▶ **Problems to solve**
1. In the passage about replacing Prisma, what throughput and latency could the initial Hatchet MVP reach after a month of work?
2. Decide whether each statement agrees with the passage about replacing Prisma, answering yes or no and quoting the words that settle it: (a) The high connection latency was only seen once Prisma debug logs were turned on. (b) sqlc converts language-specific code into raw SQL. (c) The team settled on atlas to manage schema migrations.
3. Copy the stretch of the passage about replacing Prisma that starts with "The raw numbers" and goes on through "throughput or latency.".

▶ **Passage to read**
——
In addition to joins not being utilized in all queries, there were some concerning Github discussions (opens in a new tab) about the lack of transactional integrity across the multiple read queries when selecting from multiple tables.
Latency in acquiring a connection
We observed extremely high latency (>300ms) in acquiring a new connection from Prisma despite query execution being relatively fast. This occurred even with plenty of idle connections available in Postgres and a high connection limit with adequate resources on the database. This was particularly difficult to debug (we only saw the high connection latency when turning on Prisma debug logs), and was one of the primary reasons we started to question using Prisma in production.
The raw numbers
What could the initial Hatchet MVP do, throughput-wise? After a month of working on the MVP, we could do about 30 tasks/second with a latency of ~100ms/task. Looking back, these were low numbers, but the priority at the time wasn't throughput or latency.
Scaling, Part 1
As we started to get higher throughput (> 100 tasks/second) demands from users — including users that wanted to push hundreds of thousands of tasks at once and process them over the course of several hours on their workers — we started to send more raw queries through Prisma. While it was easy to define a return object for the raw queries, we started to lose out on some query safety as raw queries weren't type-checked before runtime. Additionally, the connection issues mentioned above started to become more common, leading to unexpected, hard-to-replicate latency spikes.
We started searching for a suitable alternative — one which still provides the benefits of an ORM (schema → model type safety, executing queries without manual type-casts, schema management), but also gives us full control over the underlying Postgres queries. This is a difficult requirement for an ORM — most ORMs act as a layer of abstraction over the queries, only providing a subset of SQL's functionality, with an unsafe option to execute raw SQL.
Enter sqlc (opens in a new tab). Traditional ORMs convert language (or DSL)-specific code into raw SQL, but sqlc
takes the opposite approach: it generates types and methods for an existing set of queries and schema. So the following schema and queries:
CREATE TABLE axes (
id BIGSERIAL PRIMARY KEY,
name text NOT NULL,
description text
);
-- name: GetAxe :one
SELECT * FROM axes
WHERE id = $1 LIMIT 1;
-- name: ListAxes :many
SELECT * FROM axes
ORDER BY name;
Are now fully type-safe and callable via:
insertedAxe, _ := queries.CreateAxe(ctx, tutorial.CreateAxeParams{
Name: "hatchet",
Description: pgtype.Text{String: "A small axe suitable for one-handed use, (not to be confused with https://hatchet.run)", Valid: true},
})
fetchedAxe, _ := queries.GetAxe(ctx, insertedAxe.ID)
While we were changing our query strategy, we also wanted to use a more powerful migration tool to manage schema migrations without needing to apply tricky migrations manually. We explored a few different options before landing on atlas
(opens in a new tab) .
But we still had a problem: we had hundreds of queries written in Prisma, and we had quite a daunting task of migrating every query to sqlc without any errors. We briefly considered logging every existing query, parsing and grouping them by table, and then generating sqlc files for each group of queries — but this seemed too unstable, and the raw Prisma queries weren't very readable.
——
▶ **Records**
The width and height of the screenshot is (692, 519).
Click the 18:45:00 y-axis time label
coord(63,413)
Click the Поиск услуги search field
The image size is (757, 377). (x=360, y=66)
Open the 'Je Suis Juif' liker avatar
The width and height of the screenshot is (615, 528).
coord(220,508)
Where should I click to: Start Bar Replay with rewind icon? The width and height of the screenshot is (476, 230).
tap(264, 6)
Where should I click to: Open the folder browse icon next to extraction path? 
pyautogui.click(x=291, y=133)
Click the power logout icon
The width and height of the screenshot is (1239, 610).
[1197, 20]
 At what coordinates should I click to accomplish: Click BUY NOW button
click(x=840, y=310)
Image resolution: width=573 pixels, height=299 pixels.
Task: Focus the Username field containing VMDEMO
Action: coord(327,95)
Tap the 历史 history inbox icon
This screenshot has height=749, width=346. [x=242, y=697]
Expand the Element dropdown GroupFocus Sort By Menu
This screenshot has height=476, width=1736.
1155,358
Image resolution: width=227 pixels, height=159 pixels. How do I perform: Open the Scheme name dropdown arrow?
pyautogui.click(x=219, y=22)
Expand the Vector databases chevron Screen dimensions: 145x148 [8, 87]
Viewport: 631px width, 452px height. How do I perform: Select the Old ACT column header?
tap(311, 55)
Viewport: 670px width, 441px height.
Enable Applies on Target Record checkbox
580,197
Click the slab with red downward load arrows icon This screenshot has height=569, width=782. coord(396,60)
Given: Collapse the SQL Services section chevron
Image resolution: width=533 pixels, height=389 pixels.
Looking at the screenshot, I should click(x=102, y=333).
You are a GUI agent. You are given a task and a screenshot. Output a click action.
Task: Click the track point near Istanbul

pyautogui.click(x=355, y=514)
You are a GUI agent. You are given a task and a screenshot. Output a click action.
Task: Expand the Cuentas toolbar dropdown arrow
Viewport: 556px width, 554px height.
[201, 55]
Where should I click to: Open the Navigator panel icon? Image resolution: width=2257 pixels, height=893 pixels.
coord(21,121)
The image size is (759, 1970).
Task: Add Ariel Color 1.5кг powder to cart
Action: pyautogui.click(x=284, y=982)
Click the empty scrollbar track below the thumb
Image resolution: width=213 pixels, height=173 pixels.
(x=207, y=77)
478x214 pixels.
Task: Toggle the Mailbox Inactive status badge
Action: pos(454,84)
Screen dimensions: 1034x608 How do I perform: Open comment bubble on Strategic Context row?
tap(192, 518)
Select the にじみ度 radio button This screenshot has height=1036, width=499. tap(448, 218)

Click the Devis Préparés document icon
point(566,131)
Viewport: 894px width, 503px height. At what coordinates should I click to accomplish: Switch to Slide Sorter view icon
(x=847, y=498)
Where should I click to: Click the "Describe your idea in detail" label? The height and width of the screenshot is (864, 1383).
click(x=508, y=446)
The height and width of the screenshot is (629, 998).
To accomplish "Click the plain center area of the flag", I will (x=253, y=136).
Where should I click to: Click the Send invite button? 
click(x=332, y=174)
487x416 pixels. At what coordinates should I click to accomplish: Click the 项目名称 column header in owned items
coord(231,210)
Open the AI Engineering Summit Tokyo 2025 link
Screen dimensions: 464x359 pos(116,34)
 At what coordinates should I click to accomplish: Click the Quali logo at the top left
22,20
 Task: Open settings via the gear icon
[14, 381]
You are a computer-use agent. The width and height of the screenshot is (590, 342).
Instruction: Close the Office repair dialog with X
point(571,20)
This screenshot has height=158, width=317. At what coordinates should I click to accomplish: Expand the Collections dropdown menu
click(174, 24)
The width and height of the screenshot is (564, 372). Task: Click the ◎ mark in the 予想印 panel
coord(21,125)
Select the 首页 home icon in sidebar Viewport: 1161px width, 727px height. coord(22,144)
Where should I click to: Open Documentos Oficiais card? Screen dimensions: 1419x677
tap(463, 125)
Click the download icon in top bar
——
▶ **The answers**
1. About 30 tasks/second, with a latency of about 100ms per task.

2.
(a) Yes: "we only saw the high connection latency when turning on Prisma debug logs"
(b) No: "takes the opposite approach: it generates types and methods for an existing set of queries and schema"
(c) Yes: "We explored a few different options before landing on atlas"

3.
The raw numbers
What could the initial Hatchet MVP do, throughput-wise? After a month of working on the MVP, we could do about 30 tasks/second with a latency of ~100ms/task. Looking back, these were low numbers, but the priority at the time wasn't throughput or latency.